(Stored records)
— BEGIN —

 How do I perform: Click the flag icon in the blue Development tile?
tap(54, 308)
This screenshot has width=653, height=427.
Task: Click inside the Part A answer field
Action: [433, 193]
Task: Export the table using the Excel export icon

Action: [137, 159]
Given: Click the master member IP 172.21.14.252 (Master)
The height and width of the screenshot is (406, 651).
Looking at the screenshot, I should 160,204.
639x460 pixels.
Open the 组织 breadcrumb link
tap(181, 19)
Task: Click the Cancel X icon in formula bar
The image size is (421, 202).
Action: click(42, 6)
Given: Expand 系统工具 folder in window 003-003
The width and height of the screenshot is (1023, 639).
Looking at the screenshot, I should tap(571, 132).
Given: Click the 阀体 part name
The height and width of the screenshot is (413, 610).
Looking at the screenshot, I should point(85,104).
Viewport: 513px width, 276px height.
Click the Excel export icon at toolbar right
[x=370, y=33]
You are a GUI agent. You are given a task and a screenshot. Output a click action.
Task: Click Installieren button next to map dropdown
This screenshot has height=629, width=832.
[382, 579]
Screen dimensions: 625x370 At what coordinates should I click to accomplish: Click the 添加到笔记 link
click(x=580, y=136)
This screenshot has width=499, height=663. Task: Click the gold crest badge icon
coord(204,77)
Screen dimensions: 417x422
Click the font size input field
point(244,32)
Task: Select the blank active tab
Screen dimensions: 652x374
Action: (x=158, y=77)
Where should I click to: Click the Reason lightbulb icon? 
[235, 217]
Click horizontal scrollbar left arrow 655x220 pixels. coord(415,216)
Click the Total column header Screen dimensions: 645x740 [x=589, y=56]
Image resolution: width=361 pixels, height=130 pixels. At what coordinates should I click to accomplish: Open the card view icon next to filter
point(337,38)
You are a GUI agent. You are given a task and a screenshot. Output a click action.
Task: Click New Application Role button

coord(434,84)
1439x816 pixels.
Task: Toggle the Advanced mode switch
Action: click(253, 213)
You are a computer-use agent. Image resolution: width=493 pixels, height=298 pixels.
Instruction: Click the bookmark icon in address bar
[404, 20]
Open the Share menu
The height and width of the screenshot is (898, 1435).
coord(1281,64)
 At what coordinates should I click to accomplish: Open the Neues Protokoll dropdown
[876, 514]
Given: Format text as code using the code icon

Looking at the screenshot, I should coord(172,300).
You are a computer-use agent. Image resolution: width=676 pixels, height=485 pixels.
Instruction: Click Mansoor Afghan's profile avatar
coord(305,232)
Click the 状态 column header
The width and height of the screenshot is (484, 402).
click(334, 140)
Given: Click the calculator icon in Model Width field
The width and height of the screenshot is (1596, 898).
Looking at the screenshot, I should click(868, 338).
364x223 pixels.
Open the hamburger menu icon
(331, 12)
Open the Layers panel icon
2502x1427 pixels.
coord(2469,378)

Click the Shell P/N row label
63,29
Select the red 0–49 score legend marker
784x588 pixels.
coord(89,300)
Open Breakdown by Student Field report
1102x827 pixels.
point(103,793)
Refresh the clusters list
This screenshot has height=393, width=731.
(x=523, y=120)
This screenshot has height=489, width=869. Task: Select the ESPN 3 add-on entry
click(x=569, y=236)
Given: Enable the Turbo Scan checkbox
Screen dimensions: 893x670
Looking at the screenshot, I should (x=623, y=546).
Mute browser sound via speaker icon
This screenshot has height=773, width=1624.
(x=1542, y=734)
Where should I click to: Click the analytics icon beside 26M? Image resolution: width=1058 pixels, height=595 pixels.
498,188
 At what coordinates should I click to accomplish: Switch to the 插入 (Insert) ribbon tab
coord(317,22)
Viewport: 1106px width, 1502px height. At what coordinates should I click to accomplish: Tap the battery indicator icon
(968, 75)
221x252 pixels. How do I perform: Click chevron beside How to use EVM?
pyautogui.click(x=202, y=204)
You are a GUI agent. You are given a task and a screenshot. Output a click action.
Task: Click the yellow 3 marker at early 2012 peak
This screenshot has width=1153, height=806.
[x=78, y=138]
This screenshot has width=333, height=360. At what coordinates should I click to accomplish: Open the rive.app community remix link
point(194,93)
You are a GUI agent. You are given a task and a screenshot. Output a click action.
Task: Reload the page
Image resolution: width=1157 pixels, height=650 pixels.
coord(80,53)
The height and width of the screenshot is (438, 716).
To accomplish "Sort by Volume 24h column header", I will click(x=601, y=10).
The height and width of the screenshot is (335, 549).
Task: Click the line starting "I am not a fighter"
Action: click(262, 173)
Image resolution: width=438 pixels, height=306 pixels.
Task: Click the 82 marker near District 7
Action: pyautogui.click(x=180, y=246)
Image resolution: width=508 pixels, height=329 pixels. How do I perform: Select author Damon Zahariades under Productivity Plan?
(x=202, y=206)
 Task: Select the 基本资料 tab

— END —

> [Written request]:
From the data above, copy word for word the lines starting at the one containing "Where should I click to: Click the analytics" and ending at the one containing "coord(317,22)", both included.

> [Answer for the task]:
Where should I click to: Click the analytics icon beside 26M? Image resolution: width=1058 pixels, height=595 pixels.
498,188
 At what coordinates should I click to accomplish: Switch to the 插入 (Insert) ribbon tab
coord(317,22)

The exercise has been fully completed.